# 2000 watt inverter generators



## txsharkbait (Jun 25, 2004)

Ive been looking at getting a pair of 2000 watt inverter generators for a while.
This weekend my champion 4000 finally let me down. Its been a great generator though. Haven't figured out what happened yet. Also broke the rope off in a minor hissy fit.

I searched, and I'm wondering if you guys that have the Champion 2000 watt cube generators are still happy with them. Where do you have them serviced?
I'm in Conroe and never had mine repaired.

I'm also curious about the IQ2000 Generacs (All those lights scare me though)

I know Honda and Yamaha are the King and Queen. Just cant shell out 2 grand.
Mainly using one or both for travel work.
And both for the camper AC. Which I don't use often.
Both units needed to power my transfer switch during power outages
I prefer to camp quietly and use my batteries. So one unit is all I would need to run for charging them. This is probably what I do the most.
Thanks, Kevin


----------



## txsharkbait (Jun 25, 2004)

Crickets in the background.....
I have been known to talk to myself. 

Champion Generator Customer service!
I just happened to find a used Champion 2000 watt cube. its several years old, but in good shape
Starts on first or second pull
Pretty darn quiet, even at full throttle. Eco mode idle is really quiet 

The breaker that goes to the only outlet, is damaged and wont stay "on" without holding it in place.
Its important to have in case of overload, so I won't bypass it.

Called up Champion, told them whats up and they are sending a new breaker as a courtesy! 

Thumbs up for Champion!

Also, on my 4000 watt that wouldn't start. It was just a little low on oil and on uneven ground The low oil sensor wouldn't let it fire up.
Maybe this will help someone sometime and save a hissy fit


----------



## Bull Fish (Nov 15, 2006)

If you are still kicking around the idea of a pair of 2000's let me know. I carry both Generac and Kohler. Both can be paralleled same as the Honda's at a much better price point.


----------



## Yak a Tak (Apr 20, 2012)

I have the 2000, and can attest that it's the quietest in its class and has been an absolute treat to own. Wish they had an engine kill that allowed fuel to be consumed, the on/off also stops the fuel delivery so you are left with fuel in the carb.


----------

Written task 1:
Answer these questions about the generator thread:
(a) Why wouldn't the Champion 4000 start?
(b) Which two brands does Bull Fish say he carries?
(c) On the 2000 that Yak a Tak owns, what else does the on/off switch stop?
Written task 2: Print the part of the generator thread starting with "I searched, and" and going on through "don't use often.".
Answer using only the forum thread about 2000 watt inverter generators.

Entries provided:

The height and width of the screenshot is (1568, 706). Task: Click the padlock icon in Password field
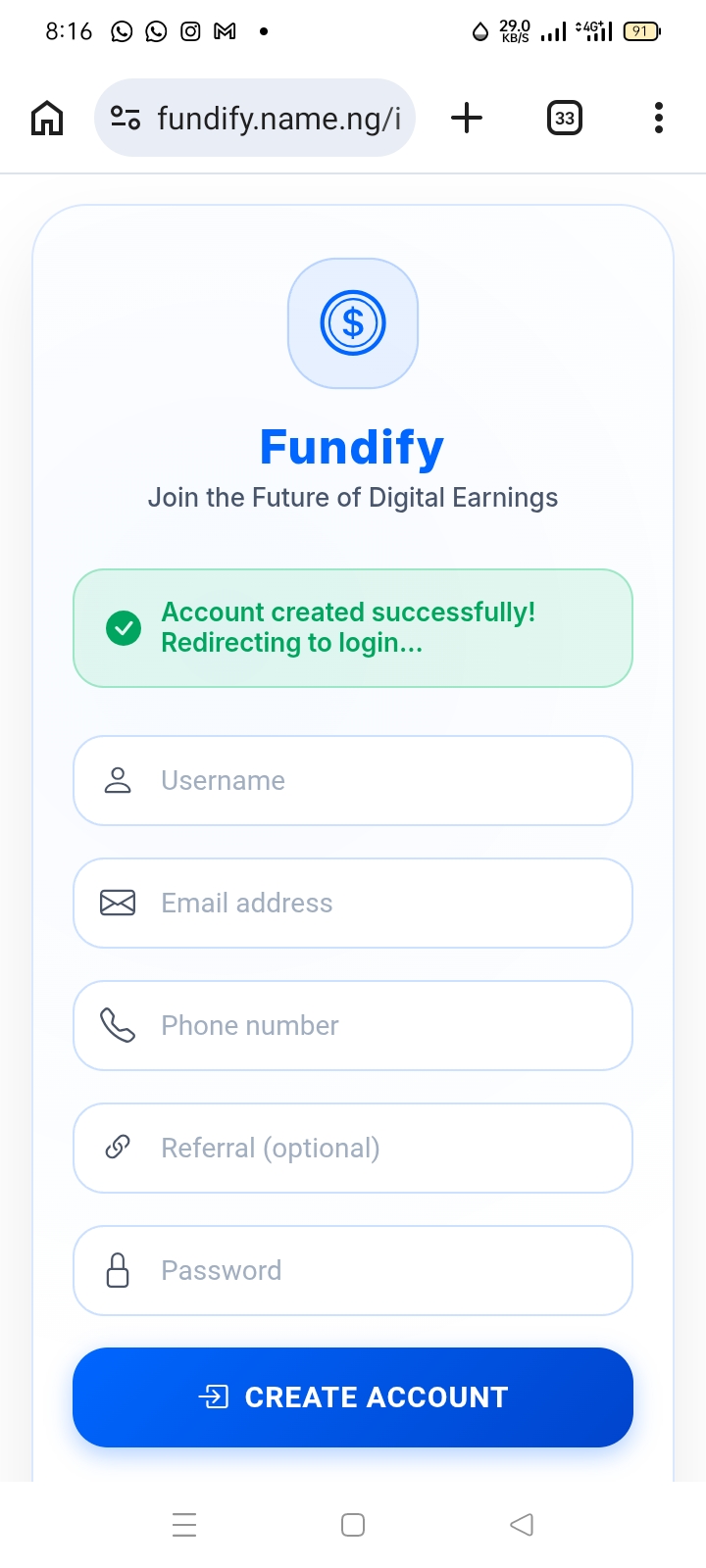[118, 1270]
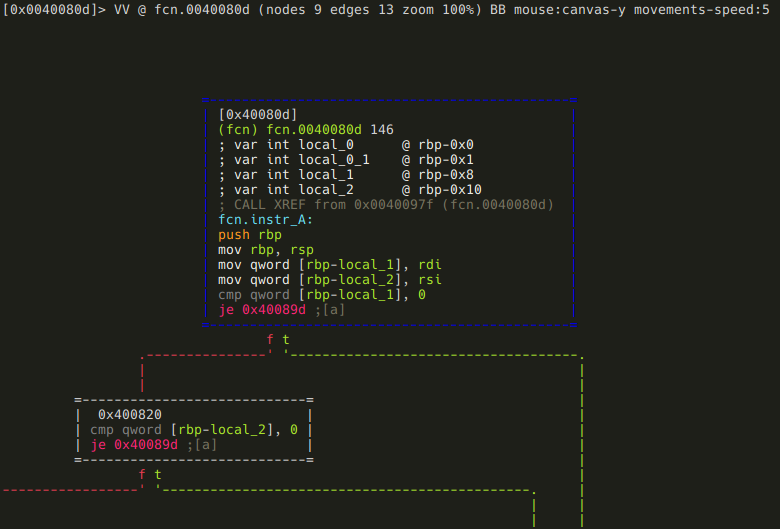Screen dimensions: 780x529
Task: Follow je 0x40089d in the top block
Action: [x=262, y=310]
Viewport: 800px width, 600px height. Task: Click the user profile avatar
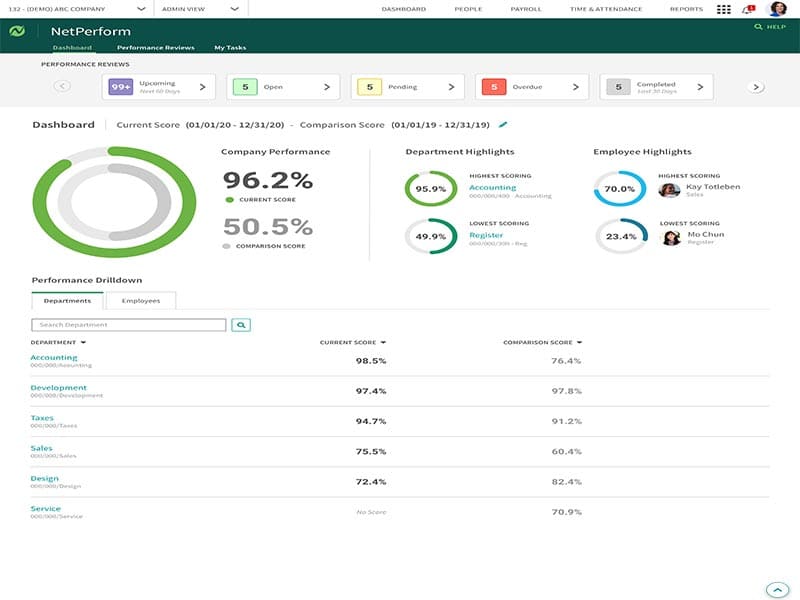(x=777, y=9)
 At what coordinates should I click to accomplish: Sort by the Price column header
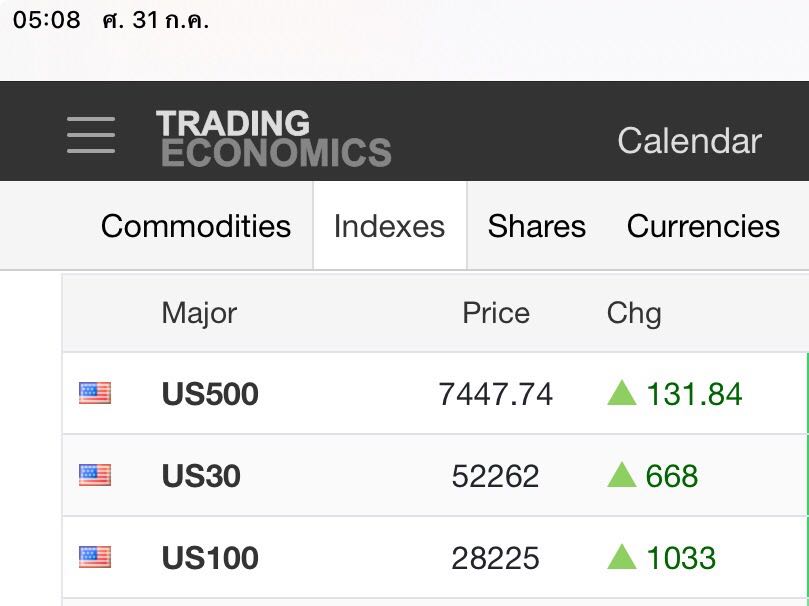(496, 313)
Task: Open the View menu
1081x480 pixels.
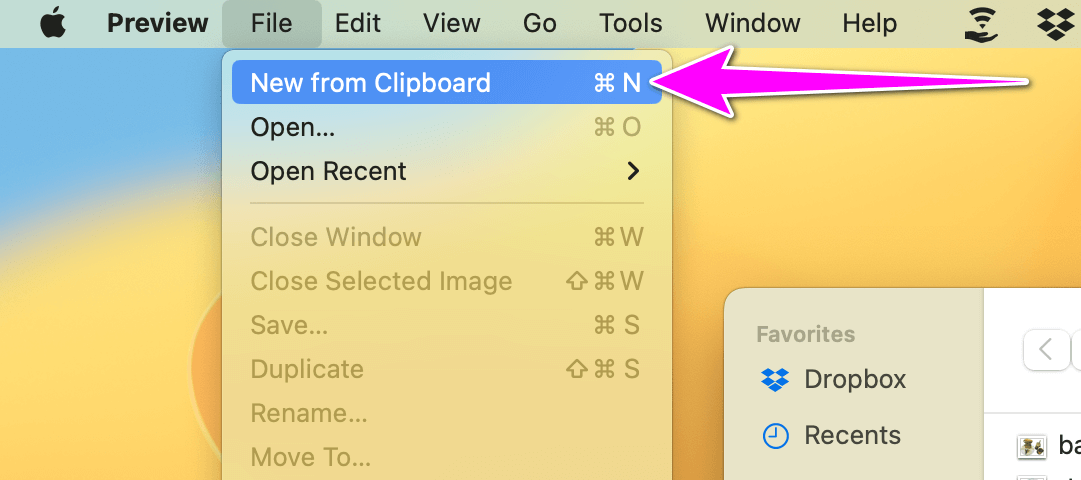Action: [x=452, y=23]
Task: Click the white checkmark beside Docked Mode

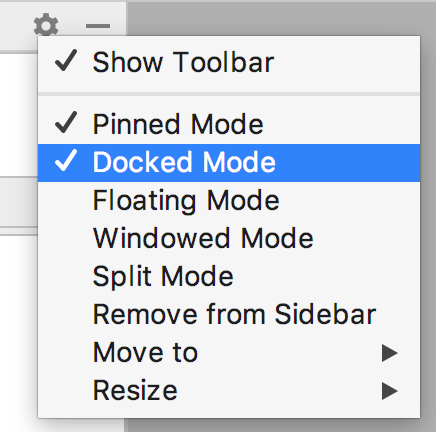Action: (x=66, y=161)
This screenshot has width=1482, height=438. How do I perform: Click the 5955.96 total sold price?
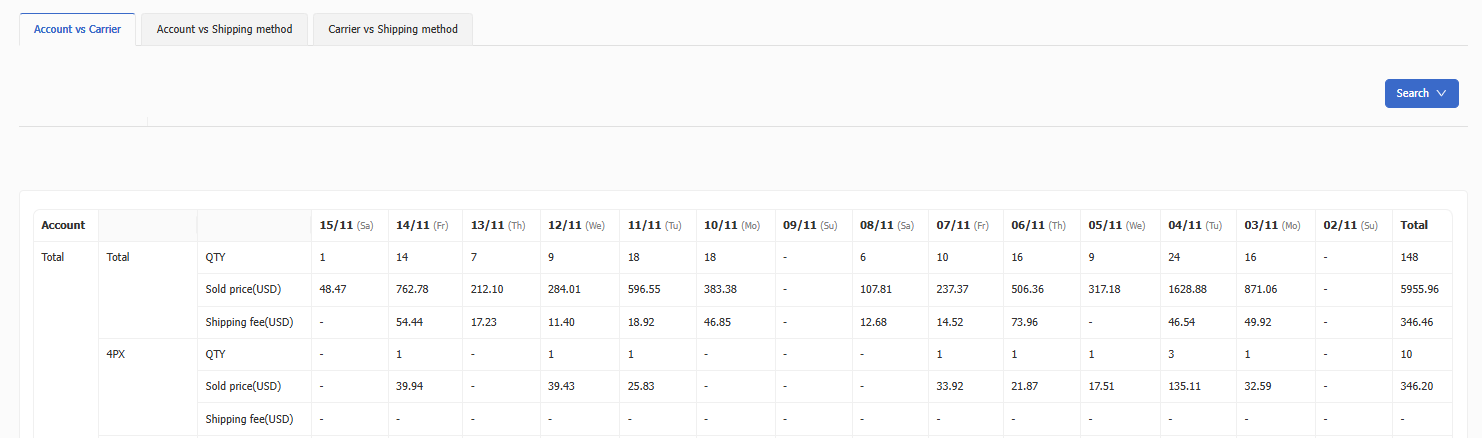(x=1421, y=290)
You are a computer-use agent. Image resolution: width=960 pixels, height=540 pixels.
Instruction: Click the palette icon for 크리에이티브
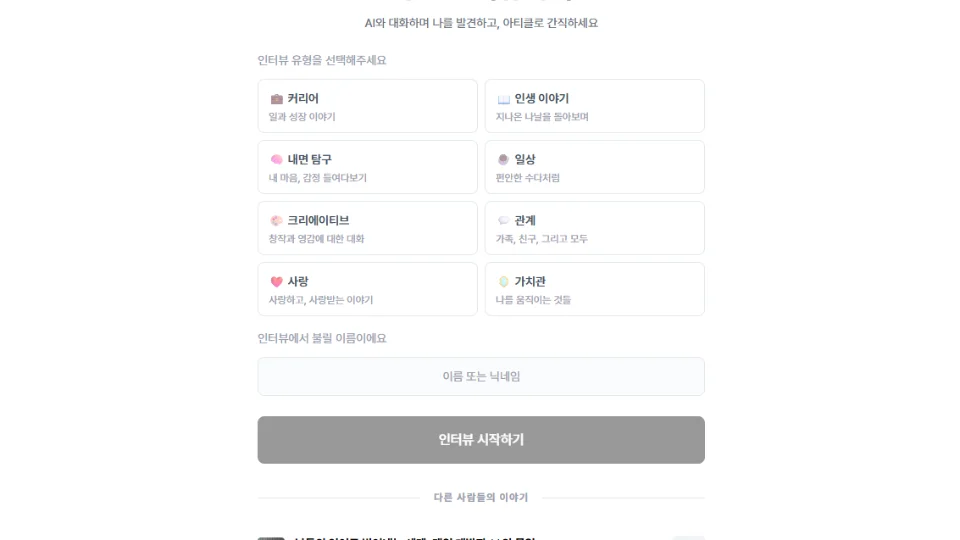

Exercise answer 1:
(a) It was a little low on oil and sitting on uneven ground, so the low oil sensor wouldn't let it fire up.
(b) Generac and Kohler.
(c) The fuel delivery, which leaves fuel in the carb.

Exercise answer 2:
I searched, and I'm wondering if you guys that have the Champion 2000 watt cube generators are still happy with them. Where do you have them serviced?
I'm in Conroe and never had mine repaired.

I'm also curious about the IQ2000 Generacs (All those lights scare me though)

I know Honda and Yamaha are the King and Queen. Just cant shell out 2 grand.
Mainly using one or both for travel work.
And both for the camper AC. Which I don't use often.